━━━━━ Data lines ━━━━━
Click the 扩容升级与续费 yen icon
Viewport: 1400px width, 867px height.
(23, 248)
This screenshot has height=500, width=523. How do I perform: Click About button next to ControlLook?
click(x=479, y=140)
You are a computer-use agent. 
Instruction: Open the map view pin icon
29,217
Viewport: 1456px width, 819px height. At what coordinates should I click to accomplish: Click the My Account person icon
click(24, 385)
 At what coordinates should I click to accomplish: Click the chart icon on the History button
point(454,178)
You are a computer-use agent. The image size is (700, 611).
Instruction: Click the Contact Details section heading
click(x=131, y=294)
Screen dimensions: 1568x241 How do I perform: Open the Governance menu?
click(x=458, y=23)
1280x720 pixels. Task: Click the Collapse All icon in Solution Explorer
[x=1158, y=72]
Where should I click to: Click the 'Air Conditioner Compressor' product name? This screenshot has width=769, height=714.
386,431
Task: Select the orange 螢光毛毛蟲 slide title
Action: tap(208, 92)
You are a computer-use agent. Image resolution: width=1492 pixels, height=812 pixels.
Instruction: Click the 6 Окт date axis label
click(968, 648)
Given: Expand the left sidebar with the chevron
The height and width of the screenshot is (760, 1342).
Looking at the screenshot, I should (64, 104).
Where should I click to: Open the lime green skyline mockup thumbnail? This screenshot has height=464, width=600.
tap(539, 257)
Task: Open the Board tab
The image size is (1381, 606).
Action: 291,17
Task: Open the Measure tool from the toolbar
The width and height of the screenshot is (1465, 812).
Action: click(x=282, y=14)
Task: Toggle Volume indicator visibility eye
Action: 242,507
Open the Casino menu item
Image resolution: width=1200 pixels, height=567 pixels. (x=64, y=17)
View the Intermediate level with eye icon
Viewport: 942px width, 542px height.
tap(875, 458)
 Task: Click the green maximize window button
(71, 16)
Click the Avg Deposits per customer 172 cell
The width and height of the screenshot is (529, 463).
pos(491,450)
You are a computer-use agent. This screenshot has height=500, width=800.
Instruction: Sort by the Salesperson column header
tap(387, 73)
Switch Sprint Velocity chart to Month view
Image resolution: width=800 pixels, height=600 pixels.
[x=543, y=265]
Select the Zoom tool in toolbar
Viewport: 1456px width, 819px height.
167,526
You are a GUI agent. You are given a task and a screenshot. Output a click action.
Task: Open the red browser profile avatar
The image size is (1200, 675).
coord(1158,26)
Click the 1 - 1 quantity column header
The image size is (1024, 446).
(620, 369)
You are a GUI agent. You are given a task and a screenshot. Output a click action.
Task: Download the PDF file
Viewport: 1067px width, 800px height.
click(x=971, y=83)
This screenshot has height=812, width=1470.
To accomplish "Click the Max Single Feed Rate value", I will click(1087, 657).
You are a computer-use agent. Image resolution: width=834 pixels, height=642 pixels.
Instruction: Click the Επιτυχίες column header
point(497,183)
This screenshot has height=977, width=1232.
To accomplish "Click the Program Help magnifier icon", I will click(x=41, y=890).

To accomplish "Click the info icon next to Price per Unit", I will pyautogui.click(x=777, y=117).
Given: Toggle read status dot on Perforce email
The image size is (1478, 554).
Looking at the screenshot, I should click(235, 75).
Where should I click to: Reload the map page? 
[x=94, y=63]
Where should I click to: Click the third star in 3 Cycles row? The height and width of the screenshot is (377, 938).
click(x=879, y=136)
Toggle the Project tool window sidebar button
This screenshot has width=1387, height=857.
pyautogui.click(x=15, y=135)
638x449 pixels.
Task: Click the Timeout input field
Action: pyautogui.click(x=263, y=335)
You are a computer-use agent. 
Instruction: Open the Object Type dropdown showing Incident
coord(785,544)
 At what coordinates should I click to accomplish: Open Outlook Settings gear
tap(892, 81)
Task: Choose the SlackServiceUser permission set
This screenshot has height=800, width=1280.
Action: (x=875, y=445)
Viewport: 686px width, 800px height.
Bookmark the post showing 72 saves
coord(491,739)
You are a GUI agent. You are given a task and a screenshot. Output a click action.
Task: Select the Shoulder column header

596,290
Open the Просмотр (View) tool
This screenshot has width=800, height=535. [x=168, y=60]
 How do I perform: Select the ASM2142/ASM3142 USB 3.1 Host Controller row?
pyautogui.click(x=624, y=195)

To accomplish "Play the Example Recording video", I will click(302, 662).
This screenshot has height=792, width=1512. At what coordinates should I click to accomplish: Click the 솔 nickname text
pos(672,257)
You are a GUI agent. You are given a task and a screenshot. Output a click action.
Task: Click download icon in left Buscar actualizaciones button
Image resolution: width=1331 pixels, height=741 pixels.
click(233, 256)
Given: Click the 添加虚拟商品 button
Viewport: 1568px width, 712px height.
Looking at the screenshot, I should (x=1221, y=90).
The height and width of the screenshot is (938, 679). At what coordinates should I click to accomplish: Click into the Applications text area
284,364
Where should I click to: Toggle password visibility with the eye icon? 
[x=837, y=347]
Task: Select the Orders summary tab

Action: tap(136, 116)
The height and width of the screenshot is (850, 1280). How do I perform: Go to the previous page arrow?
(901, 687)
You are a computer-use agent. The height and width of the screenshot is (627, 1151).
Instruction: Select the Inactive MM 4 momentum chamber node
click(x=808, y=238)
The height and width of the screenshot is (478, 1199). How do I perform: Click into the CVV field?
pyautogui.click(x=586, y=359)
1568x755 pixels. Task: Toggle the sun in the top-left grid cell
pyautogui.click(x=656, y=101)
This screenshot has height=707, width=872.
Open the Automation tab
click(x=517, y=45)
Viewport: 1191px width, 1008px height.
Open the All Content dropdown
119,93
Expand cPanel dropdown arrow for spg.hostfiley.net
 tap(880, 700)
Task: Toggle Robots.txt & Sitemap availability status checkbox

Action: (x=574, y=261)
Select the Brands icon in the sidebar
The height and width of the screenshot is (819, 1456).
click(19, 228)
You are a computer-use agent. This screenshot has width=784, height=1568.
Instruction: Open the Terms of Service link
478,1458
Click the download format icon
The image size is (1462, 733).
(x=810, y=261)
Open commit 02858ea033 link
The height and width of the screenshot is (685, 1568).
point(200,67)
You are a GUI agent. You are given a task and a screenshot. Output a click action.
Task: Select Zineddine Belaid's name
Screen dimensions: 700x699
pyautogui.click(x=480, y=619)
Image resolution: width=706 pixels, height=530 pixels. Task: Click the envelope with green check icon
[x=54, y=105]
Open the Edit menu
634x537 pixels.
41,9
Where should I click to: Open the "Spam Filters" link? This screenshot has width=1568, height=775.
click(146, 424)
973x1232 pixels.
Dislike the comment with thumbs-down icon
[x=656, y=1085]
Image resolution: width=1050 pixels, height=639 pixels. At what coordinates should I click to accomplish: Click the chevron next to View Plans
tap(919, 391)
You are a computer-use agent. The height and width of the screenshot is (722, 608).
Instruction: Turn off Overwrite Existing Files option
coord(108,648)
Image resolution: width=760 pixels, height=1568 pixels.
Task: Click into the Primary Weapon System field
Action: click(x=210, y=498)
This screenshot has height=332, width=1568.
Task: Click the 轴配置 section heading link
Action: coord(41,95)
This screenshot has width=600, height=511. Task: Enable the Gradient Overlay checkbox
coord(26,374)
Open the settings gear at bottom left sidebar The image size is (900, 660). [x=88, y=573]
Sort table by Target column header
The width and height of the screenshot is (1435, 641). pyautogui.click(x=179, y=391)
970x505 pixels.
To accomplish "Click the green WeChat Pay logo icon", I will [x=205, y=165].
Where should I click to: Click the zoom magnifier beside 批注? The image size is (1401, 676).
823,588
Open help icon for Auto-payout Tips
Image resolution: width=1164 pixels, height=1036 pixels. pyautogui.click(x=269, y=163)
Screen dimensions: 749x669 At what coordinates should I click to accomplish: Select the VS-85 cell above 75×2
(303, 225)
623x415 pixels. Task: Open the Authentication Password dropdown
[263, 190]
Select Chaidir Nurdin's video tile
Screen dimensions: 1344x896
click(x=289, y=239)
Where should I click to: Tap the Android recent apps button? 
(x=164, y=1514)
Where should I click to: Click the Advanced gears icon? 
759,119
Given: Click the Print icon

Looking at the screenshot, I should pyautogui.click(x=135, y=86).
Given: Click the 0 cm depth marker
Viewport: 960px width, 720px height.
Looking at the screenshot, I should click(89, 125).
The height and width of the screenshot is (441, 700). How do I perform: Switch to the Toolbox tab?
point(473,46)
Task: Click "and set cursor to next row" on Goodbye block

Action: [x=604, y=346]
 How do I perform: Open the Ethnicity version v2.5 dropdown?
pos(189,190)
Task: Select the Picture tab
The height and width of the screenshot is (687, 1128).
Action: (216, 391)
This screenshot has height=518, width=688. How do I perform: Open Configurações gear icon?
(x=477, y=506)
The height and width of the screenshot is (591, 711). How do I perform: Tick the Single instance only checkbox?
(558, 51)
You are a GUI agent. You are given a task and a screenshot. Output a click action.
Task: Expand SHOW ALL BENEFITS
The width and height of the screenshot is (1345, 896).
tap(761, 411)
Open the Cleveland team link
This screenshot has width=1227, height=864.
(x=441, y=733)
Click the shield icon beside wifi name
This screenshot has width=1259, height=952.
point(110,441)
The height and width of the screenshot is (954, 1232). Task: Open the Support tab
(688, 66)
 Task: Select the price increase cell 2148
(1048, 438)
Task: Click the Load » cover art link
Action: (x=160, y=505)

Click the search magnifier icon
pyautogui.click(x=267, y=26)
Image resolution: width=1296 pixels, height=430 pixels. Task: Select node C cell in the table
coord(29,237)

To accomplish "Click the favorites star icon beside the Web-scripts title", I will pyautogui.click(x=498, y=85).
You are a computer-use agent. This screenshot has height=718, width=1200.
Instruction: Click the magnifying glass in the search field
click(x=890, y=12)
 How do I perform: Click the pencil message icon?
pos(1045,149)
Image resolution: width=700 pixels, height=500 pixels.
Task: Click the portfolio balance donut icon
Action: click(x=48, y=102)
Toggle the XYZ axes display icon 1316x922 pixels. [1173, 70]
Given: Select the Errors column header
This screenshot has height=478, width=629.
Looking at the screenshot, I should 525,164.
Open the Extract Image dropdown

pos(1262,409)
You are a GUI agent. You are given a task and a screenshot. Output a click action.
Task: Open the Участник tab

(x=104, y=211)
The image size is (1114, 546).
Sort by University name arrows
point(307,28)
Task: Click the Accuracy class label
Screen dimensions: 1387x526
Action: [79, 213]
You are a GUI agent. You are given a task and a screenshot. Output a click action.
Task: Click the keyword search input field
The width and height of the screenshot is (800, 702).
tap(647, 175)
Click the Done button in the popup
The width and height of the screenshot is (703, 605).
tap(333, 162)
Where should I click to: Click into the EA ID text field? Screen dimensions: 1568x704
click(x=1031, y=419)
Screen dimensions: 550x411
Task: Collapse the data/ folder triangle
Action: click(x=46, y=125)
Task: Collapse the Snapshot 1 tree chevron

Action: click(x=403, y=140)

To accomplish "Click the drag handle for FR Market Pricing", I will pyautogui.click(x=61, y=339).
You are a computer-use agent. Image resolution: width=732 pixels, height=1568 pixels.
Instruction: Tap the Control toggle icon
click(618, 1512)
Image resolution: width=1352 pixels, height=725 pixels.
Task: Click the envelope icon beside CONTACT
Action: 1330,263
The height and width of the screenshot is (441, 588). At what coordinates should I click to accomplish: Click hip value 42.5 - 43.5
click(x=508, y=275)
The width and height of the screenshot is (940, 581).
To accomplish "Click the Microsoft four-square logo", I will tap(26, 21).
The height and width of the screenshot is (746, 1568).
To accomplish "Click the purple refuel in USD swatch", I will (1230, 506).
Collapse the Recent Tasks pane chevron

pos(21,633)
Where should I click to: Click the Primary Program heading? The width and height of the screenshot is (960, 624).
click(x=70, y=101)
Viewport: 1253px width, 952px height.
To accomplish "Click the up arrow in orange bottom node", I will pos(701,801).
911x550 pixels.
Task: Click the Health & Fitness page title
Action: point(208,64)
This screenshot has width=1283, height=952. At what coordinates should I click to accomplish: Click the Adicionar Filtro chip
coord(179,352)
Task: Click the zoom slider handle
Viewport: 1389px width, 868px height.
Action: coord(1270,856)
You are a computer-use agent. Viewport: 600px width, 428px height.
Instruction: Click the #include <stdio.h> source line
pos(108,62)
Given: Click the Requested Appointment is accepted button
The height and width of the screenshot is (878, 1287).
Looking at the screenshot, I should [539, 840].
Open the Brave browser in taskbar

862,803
━━━━━
- [Exercise prompt]: Find every line of the entries above that contains the string "visibility", and copy each line in full. Case counts.

- [Final result]:
Task: Toggle Volume indicator visibility eye
Where should I click to: Toggle password visibility with the eye icon? 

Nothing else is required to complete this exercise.